The records:
·····

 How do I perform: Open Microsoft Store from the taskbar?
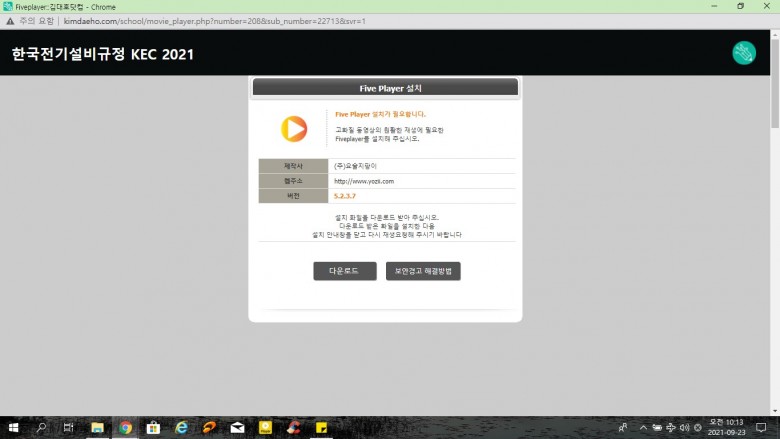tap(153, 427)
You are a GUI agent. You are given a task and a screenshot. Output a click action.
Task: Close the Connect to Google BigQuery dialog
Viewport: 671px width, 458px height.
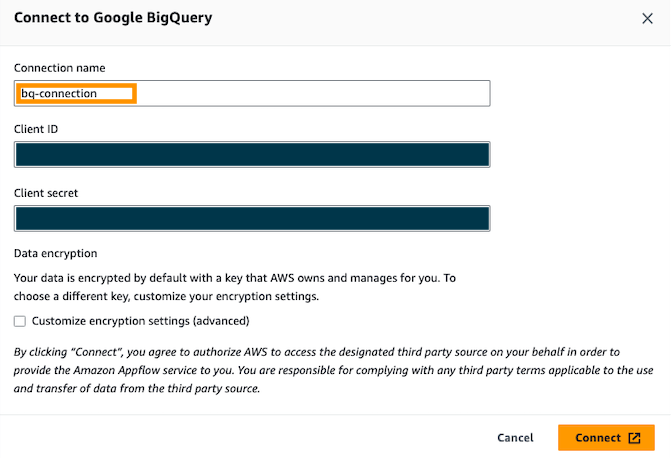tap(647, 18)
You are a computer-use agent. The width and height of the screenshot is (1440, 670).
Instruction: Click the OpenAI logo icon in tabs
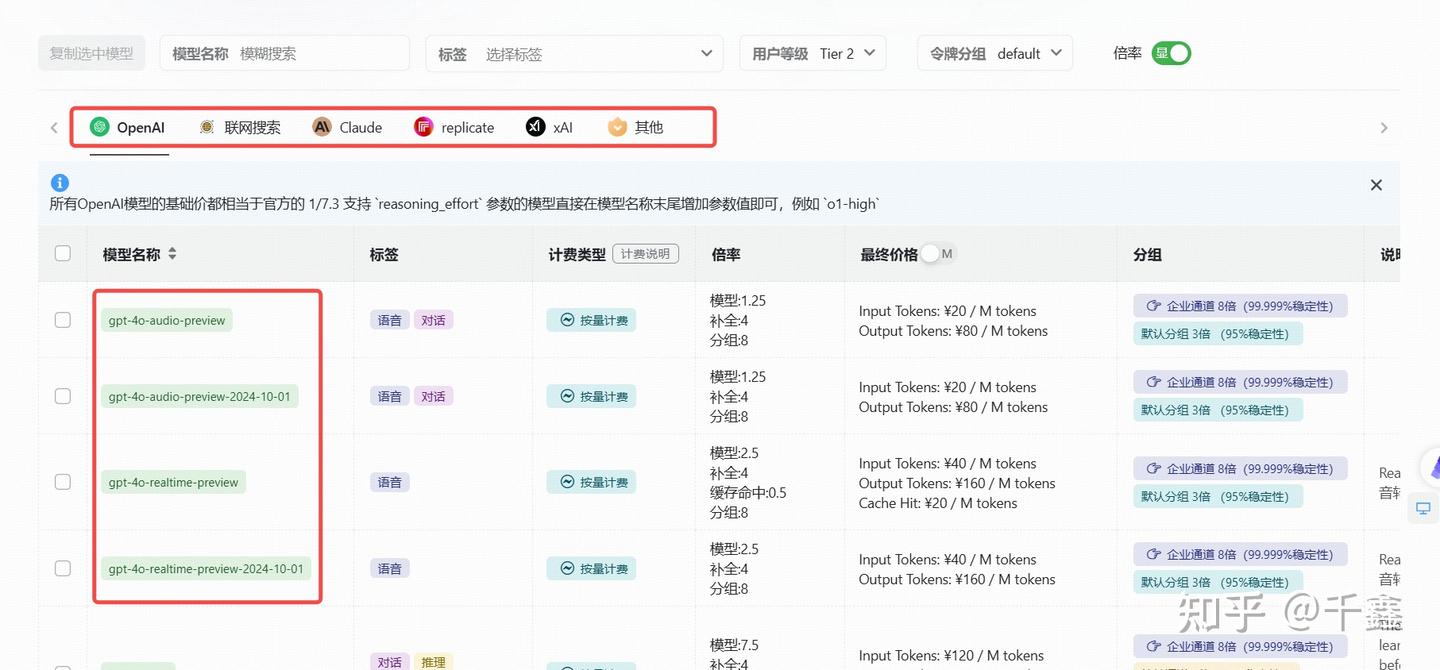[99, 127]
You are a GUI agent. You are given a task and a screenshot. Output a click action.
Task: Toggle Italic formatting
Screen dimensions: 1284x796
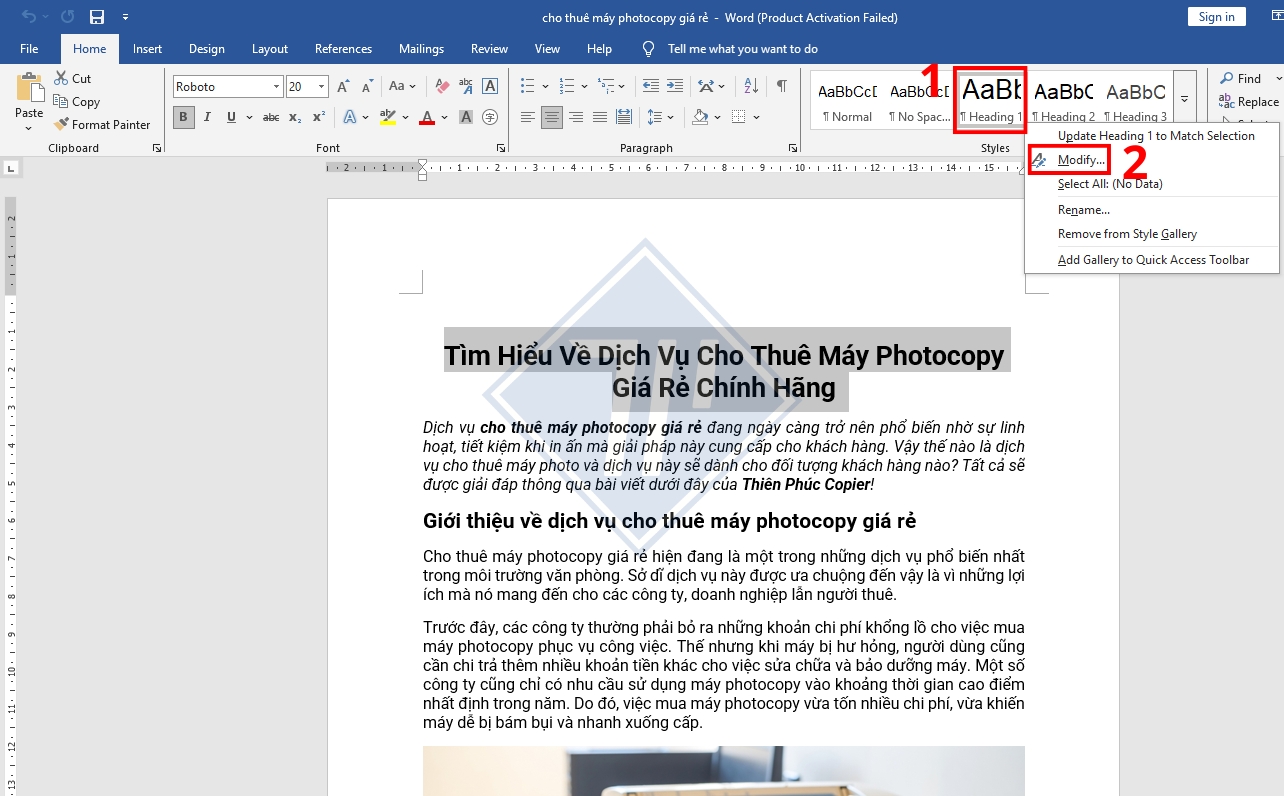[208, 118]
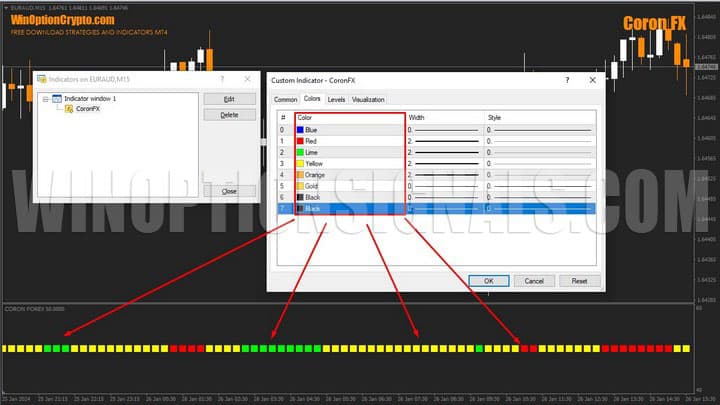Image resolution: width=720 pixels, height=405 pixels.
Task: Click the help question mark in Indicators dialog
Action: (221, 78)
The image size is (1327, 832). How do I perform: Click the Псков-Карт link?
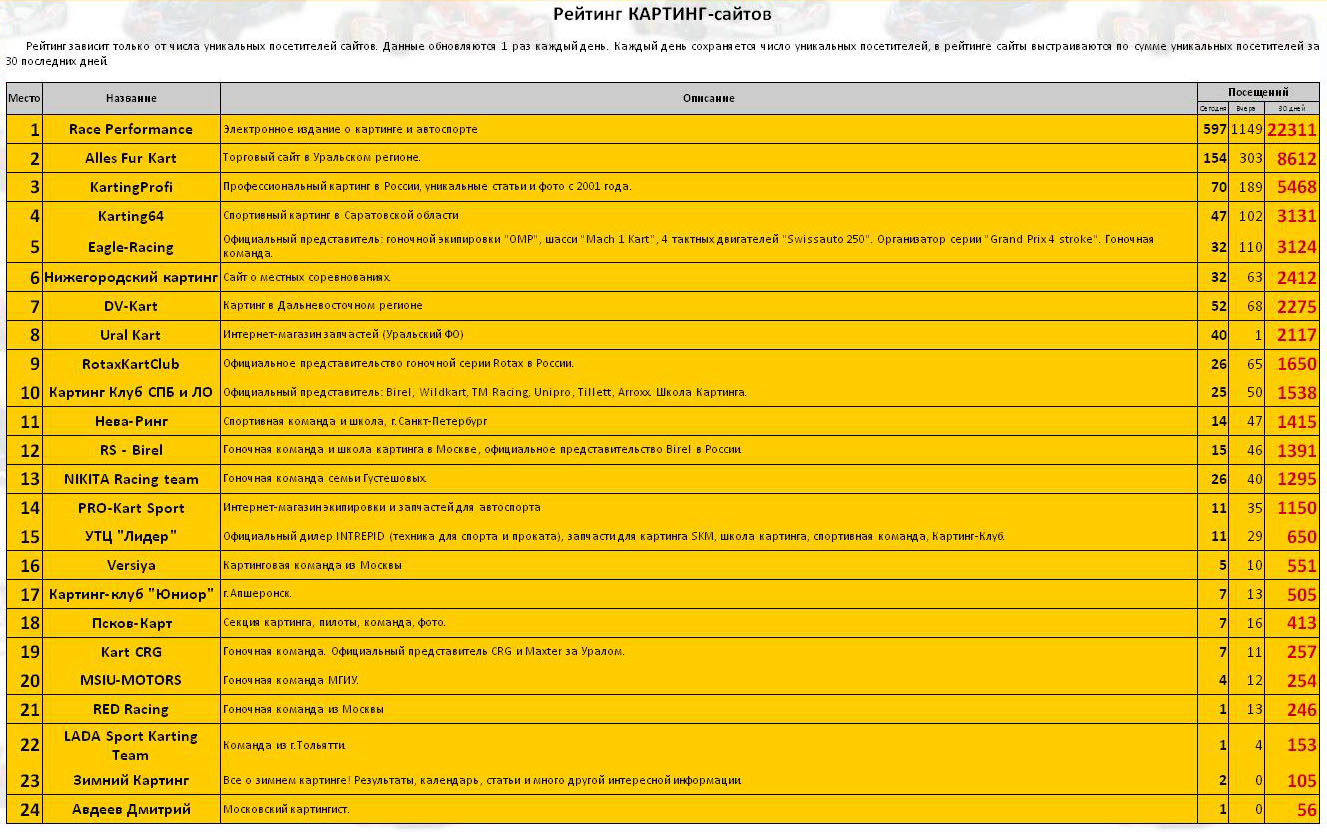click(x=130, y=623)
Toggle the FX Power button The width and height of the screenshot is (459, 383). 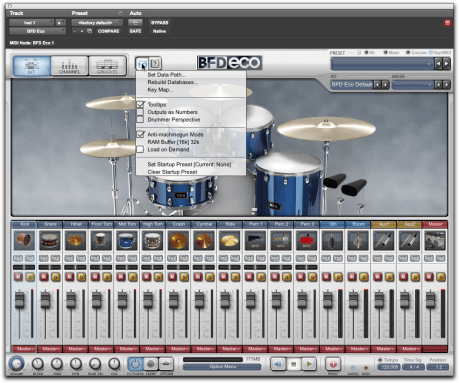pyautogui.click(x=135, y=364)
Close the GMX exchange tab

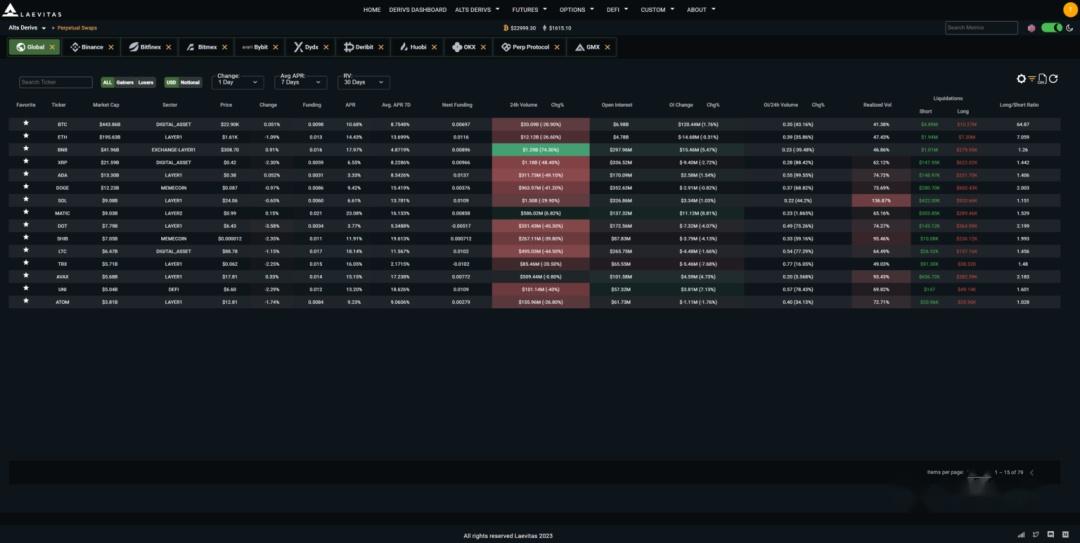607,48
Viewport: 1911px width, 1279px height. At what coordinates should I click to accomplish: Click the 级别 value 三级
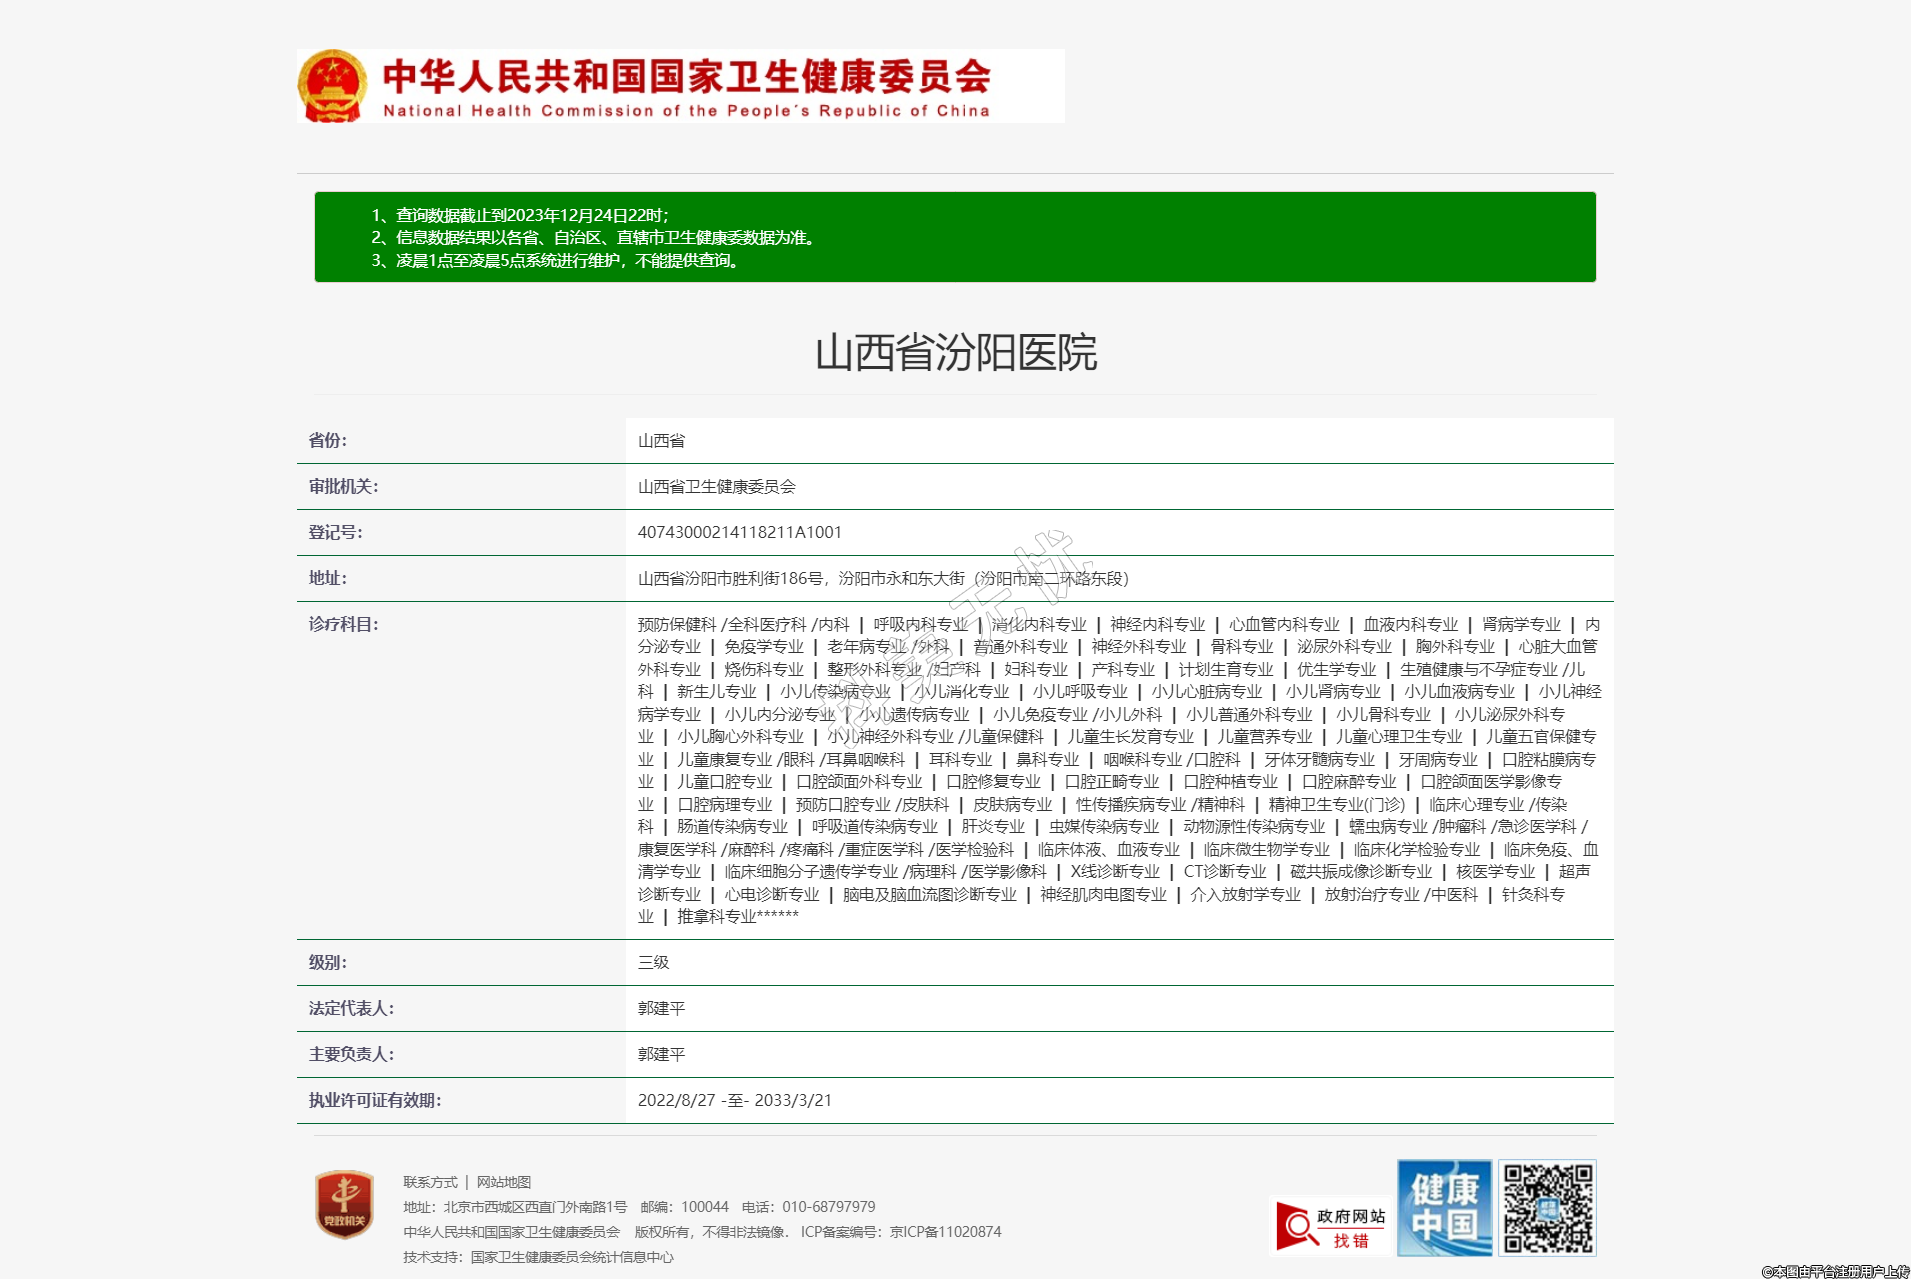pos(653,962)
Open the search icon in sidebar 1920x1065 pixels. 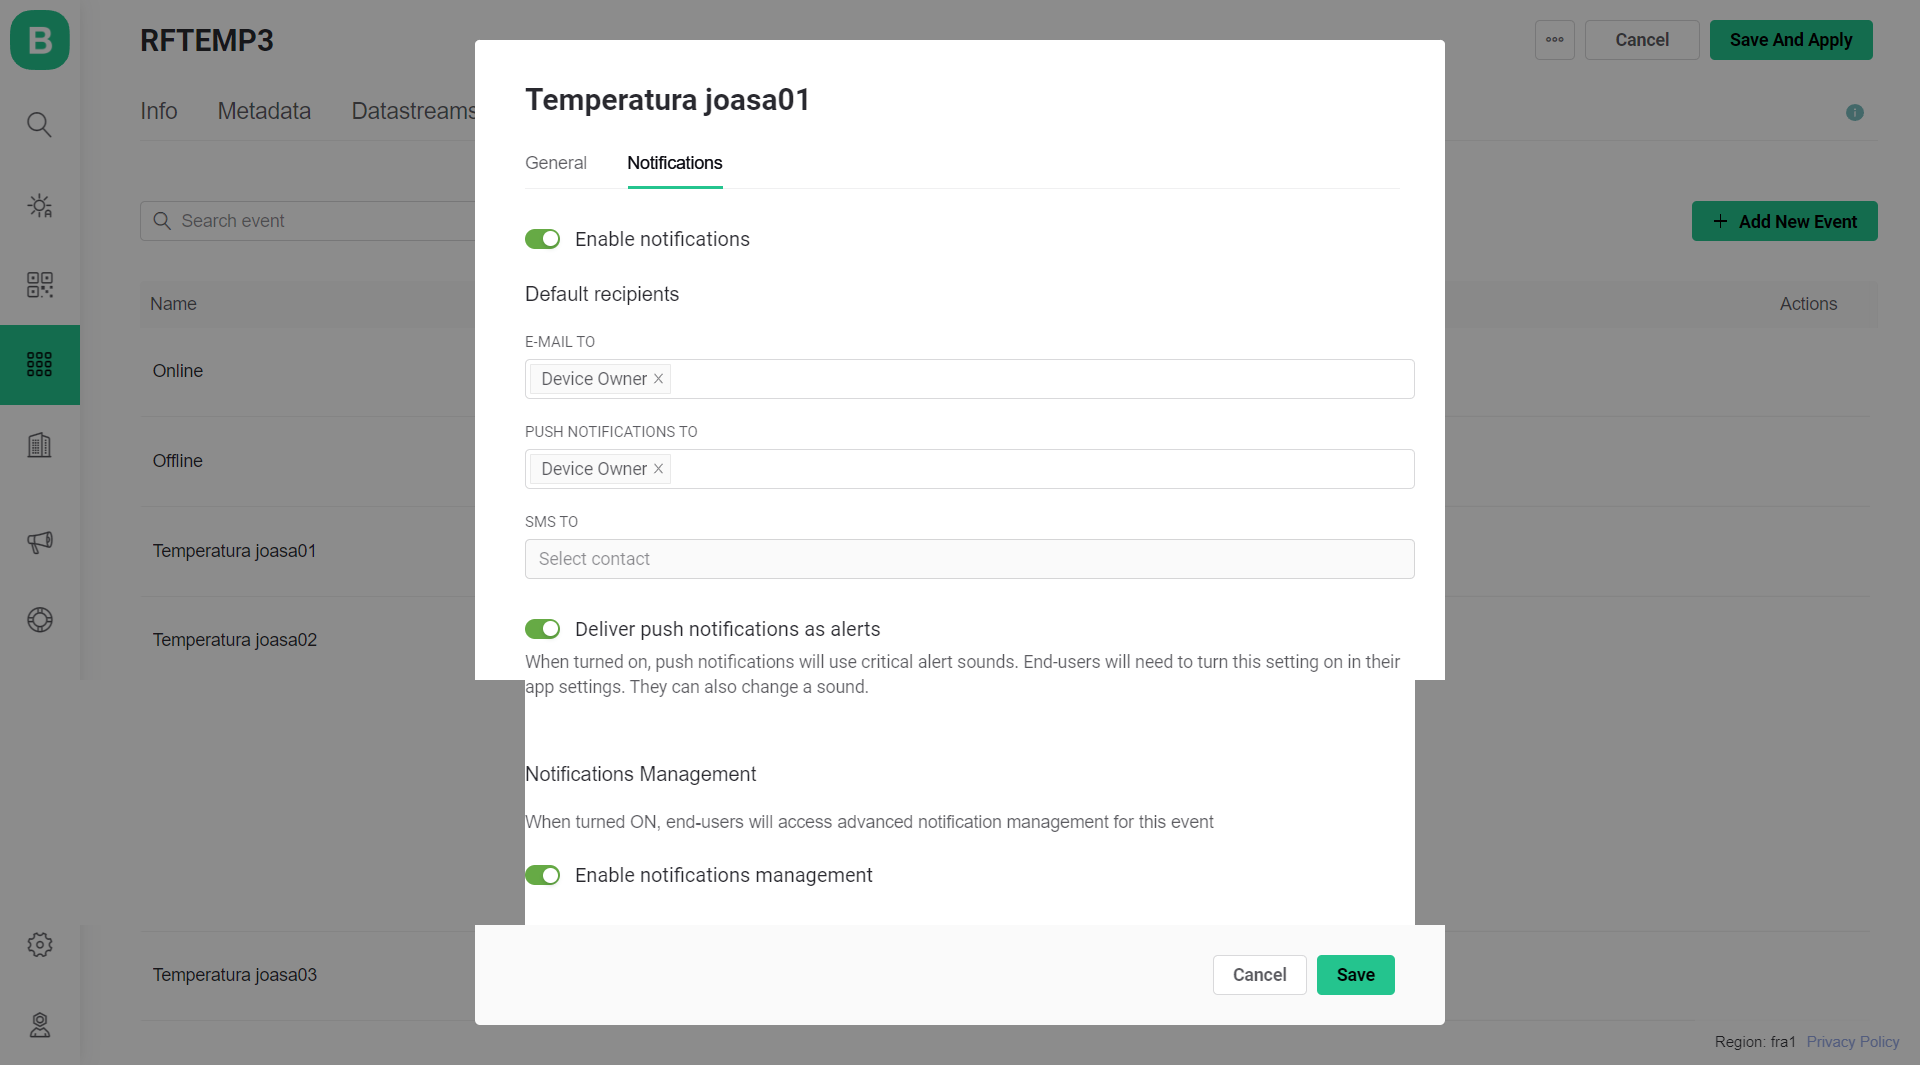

·····

Task prompt:
Where the line containing "Close the GMX exchange tab" appears in the entries above, start there and set down every line exactly through the last one, inclusive; omit pictures.

Answer to the problem:
Close the GMX exchange tab

607,48
Viewport: 1911px width, 1279px height. At what coordinates should I click to accomplish: Click the 级别 value 三级
pos(653,962)
Open the search icon in sidebar 1920x1065 pixels. 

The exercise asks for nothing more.